→ TASK OBJECTIVE: Search the data for "Website". Each line containing it is to be copied.

───── THE DATA ─────

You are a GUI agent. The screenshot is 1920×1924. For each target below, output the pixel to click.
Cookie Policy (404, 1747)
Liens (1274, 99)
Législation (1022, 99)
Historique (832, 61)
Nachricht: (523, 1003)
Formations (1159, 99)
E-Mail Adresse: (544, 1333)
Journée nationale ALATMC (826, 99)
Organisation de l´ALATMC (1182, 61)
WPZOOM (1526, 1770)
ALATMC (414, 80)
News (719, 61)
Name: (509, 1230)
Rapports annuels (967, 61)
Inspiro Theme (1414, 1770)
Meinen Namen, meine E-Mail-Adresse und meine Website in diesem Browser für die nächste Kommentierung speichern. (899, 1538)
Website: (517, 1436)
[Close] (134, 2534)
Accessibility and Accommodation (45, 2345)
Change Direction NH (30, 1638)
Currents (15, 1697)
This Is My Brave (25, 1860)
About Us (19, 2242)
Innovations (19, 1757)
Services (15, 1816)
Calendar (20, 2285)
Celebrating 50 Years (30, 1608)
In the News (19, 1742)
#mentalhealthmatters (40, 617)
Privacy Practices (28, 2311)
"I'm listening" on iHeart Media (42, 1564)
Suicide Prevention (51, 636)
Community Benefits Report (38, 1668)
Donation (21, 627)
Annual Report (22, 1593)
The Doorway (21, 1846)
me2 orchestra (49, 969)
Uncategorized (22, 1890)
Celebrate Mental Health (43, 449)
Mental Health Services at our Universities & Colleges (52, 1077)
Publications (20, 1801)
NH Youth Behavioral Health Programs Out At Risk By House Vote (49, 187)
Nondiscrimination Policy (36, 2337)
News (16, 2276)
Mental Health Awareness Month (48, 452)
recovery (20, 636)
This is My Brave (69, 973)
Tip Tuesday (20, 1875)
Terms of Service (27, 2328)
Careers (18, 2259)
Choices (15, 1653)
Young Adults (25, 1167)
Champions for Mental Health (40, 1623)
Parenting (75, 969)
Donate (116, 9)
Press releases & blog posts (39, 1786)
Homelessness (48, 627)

─────

→ ANSWER TO THE PROBLEM:
Meinen Namen, meine E-Mail-Adresse und meine Website in diesem Browser für die nächste Kommentierung speichern. (899, 1538)
Website: (517, 1436)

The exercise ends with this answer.